Classical conditioning or Pavlovian conditioning.Whena conditioned stimulus (CS) (such as a tone) is paired with a primary reinforcer or unconditioned stimulus (US) (such as a painful stimulus), then there are opportunities for a number of types of association to be formed. Some of these involve ‘classical conditioning’ or ‘Pavlovian conditioning’, in which no action is performed that affects the contingency between the conditioned stimulus and the unconditioned stimulus. Typically an unconditioned response (UR), for example an alteration of heart rate, is produced by the US, and will come to be elicited by the CS as a conditioned response (CR). These responses are typically autonomic (such as the heart beating faster), or endocrine (for example the release of adrenaline (epinephrine in American usage) by the adrenal gland). In addition, the organism may learn to perform an instrumental response with the skeletal muscles in order to alter the probability that the primary reinforcer will be obtained. In our example, the experimenter might alter the contingencies so that when the tone sounded, if the organism performed a response such as pressing a lever, then the painful stimulus could be avoided. In the instrumental learning situation there are still opportunities for many classically conditioned responses, including emotional states such as fear, to occur. The associative processes involved in classical conditioning, and the influences that these processes may have on instrumental performance, are described in Section 4.6.1.
Motivated behaviour occurs when an animal will perform an instrumental (i.e. arbitrary operant) response to obtain a reward or to escape from or avoid a punisher. If this criterion of an arbitrary operant response is not met, and only a fixed response can be performed, then the term drive can be used to describe the state of the animal when it will work to obtain or escape from the stimulus.
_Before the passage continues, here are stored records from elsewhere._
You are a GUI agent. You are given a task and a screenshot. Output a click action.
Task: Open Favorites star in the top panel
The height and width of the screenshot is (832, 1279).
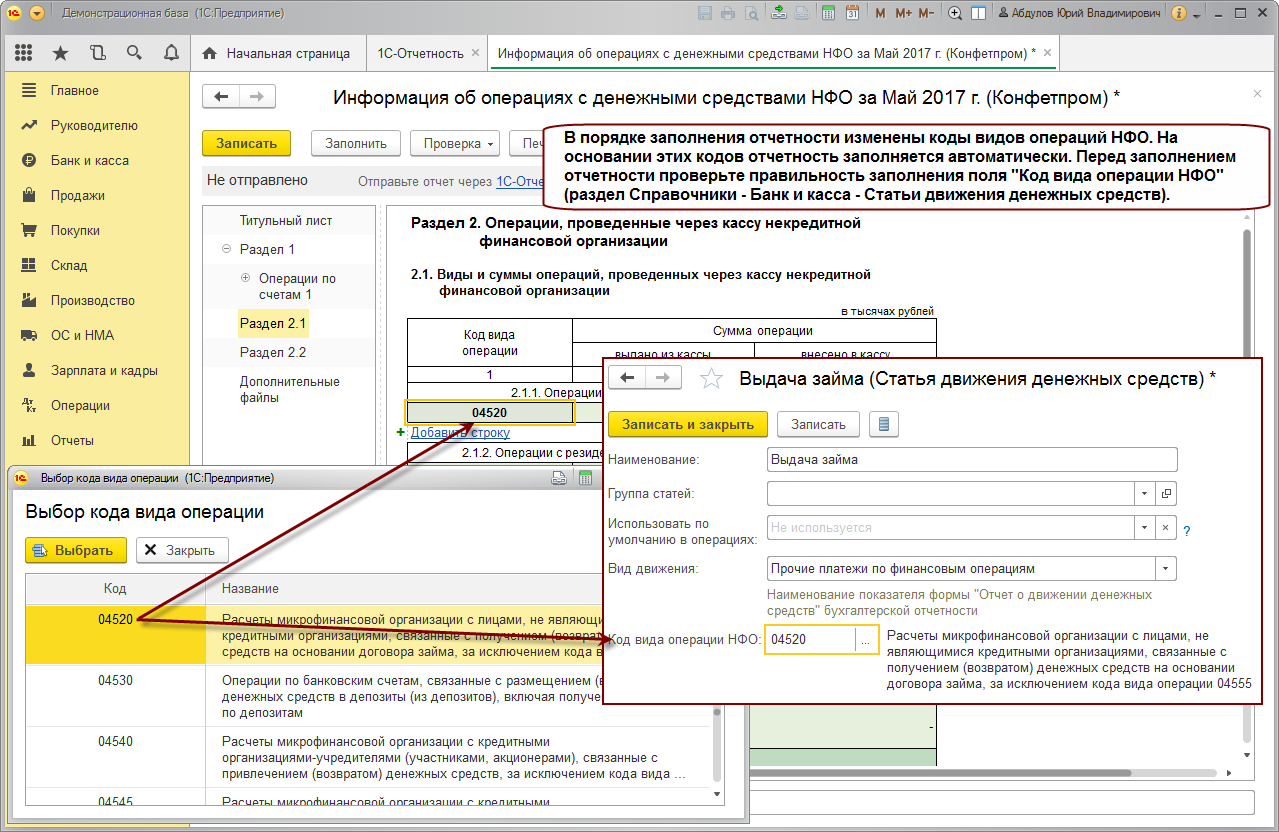click(x=60, y=53)
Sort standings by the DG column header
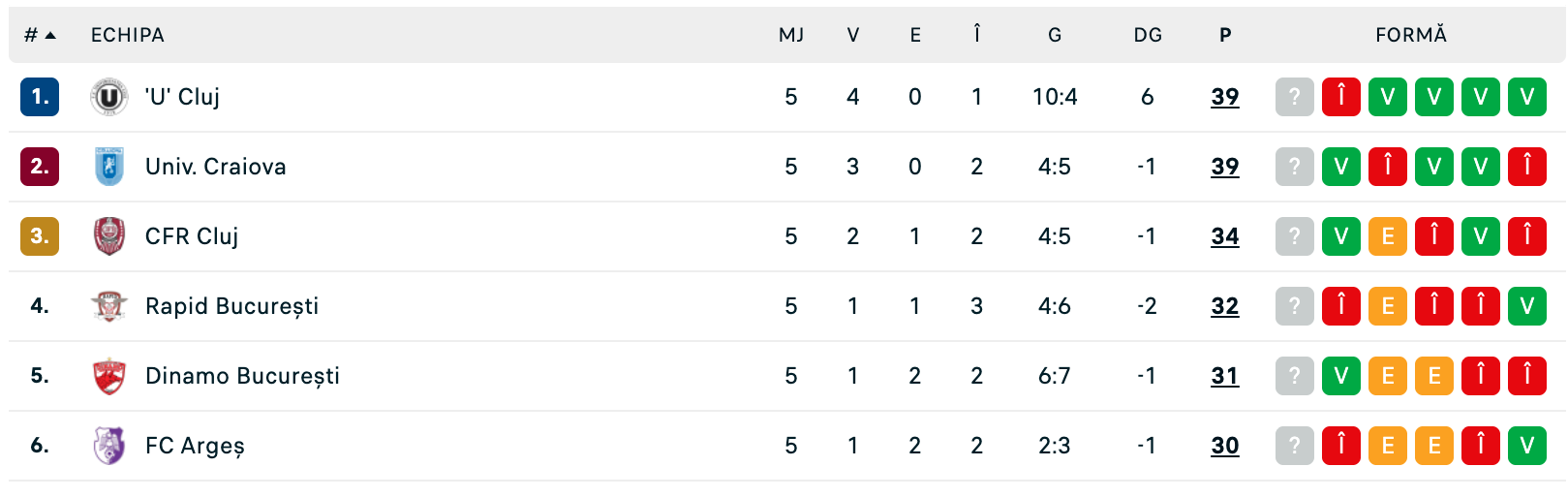This screenshot has height=498, width=1568. (x=1148, y=35)
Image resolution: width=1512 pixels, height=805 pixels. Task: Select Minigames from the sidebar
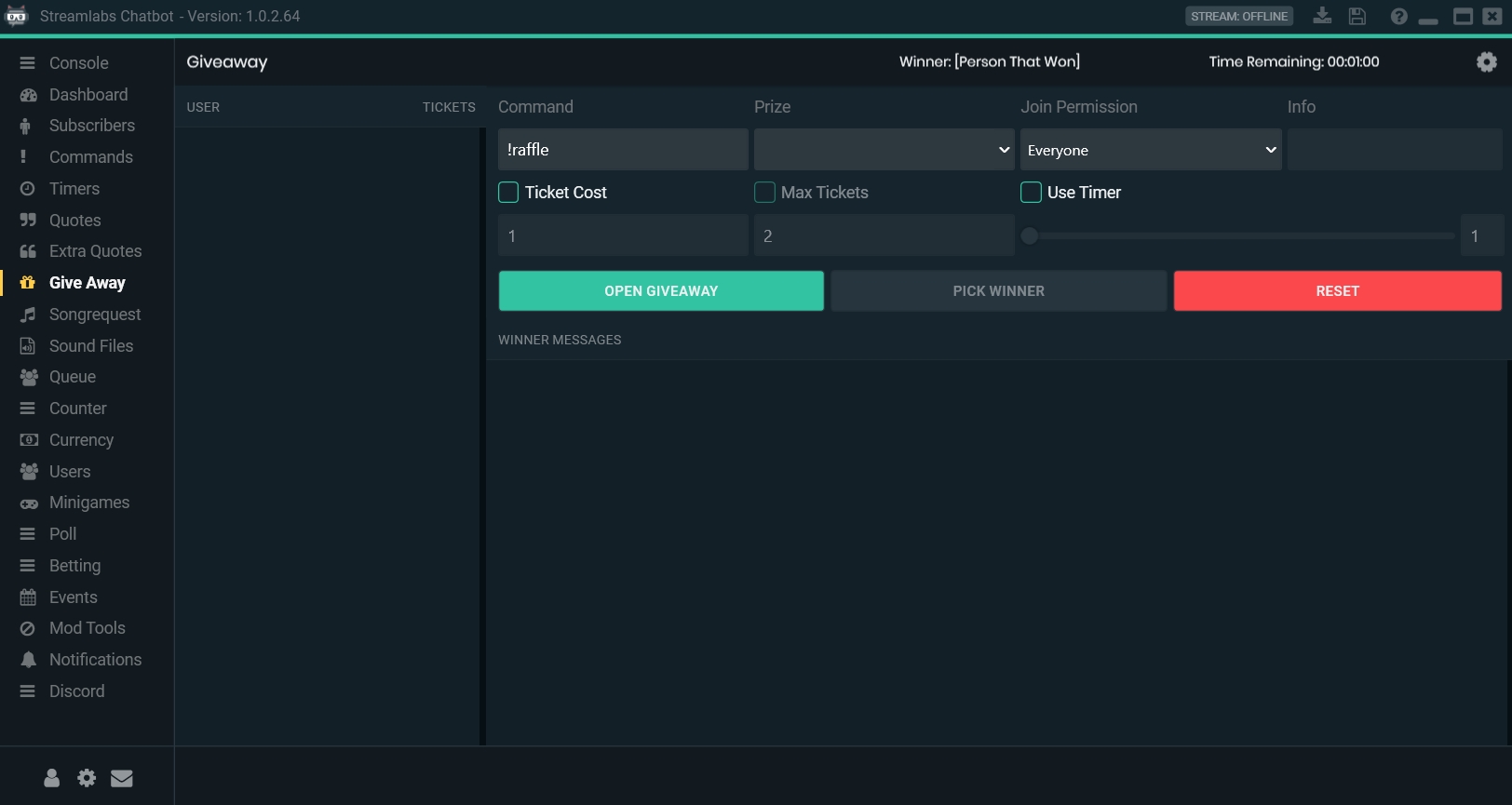point(88,503)
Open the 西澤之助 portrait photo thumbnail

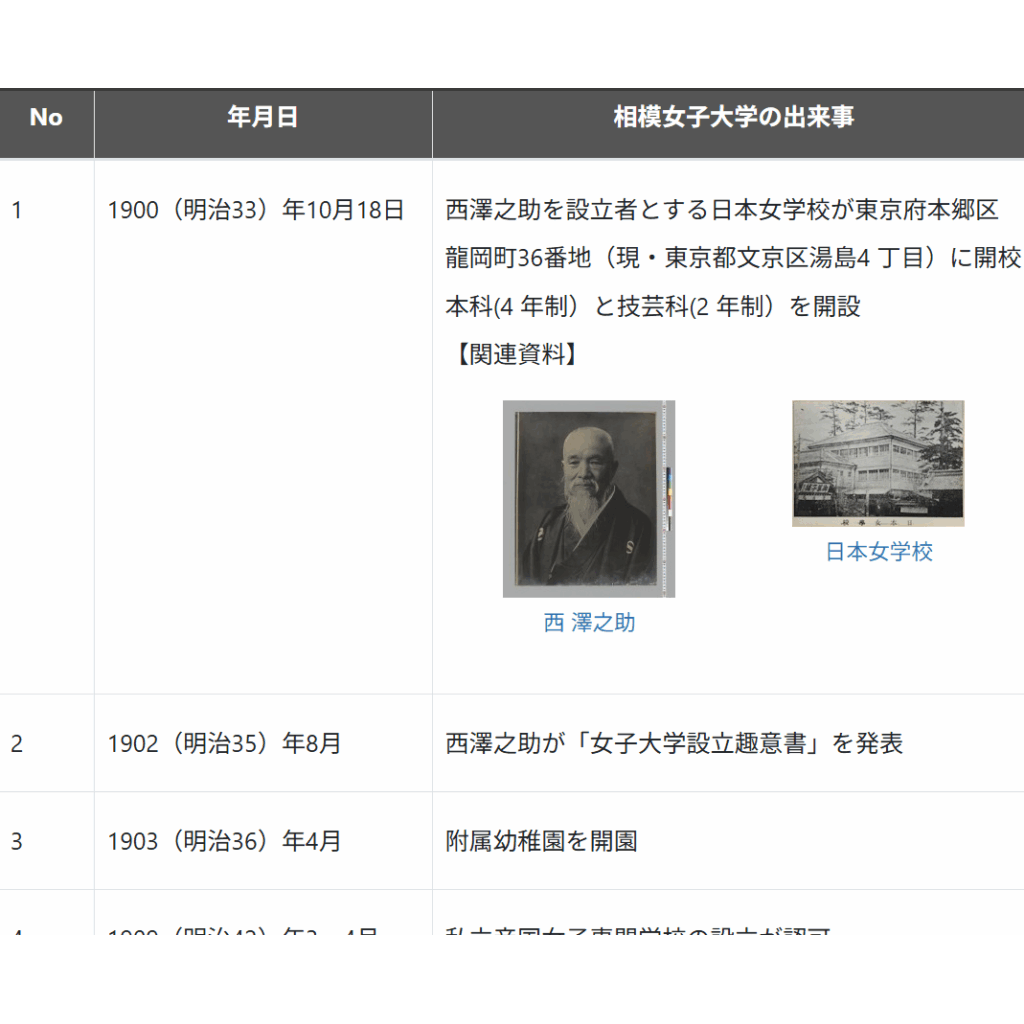click(x=588, y=498)
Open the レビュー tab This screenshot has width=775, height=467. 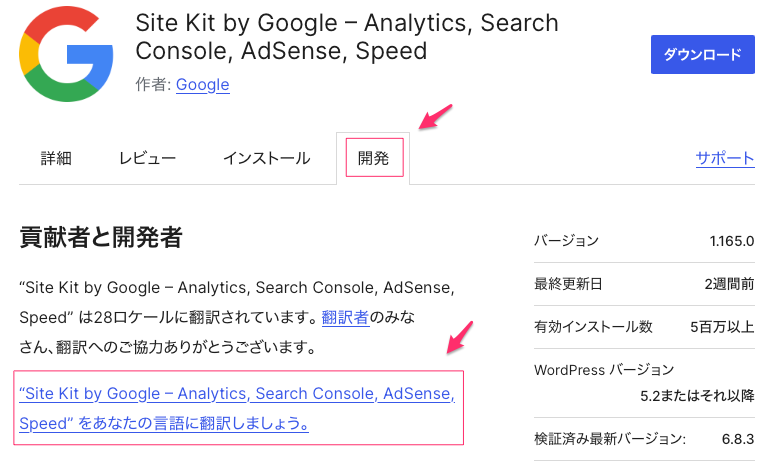point(147,158)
Fitness is the reproductive potential of genes. Through the process of natural selection and reproduction, fit genes are selected for the next generation.
Long-term potentiation (LTP) is the increase in synaptic strength that can occur during learning. It is typically associative, depending on conjunctive presynaptic activity and postsynaptic depolarization.
(p.527) Long-term depression (LTP) is the decrease in synaptic strength that can occur during learning. It is typically associative, occurring when the presynaptic activity is low and the postsynaptic depolarization is high (heterosynaptic long-term depression), or when the presynaptic activity is high, and the postsynaptic activity is only moderate (homosynaptic long-term depression) (see Fig. A.5).
(51) Note that my definition of a punisher, which is similar to that of an aversive stimulus, is of a stimulus or event that can either decrease the probability of actions on which it is contingent, or increase the probability of actions on which its non-delivery is contingent. The term punishment is restricted to situations where the probability of an action is being decreased.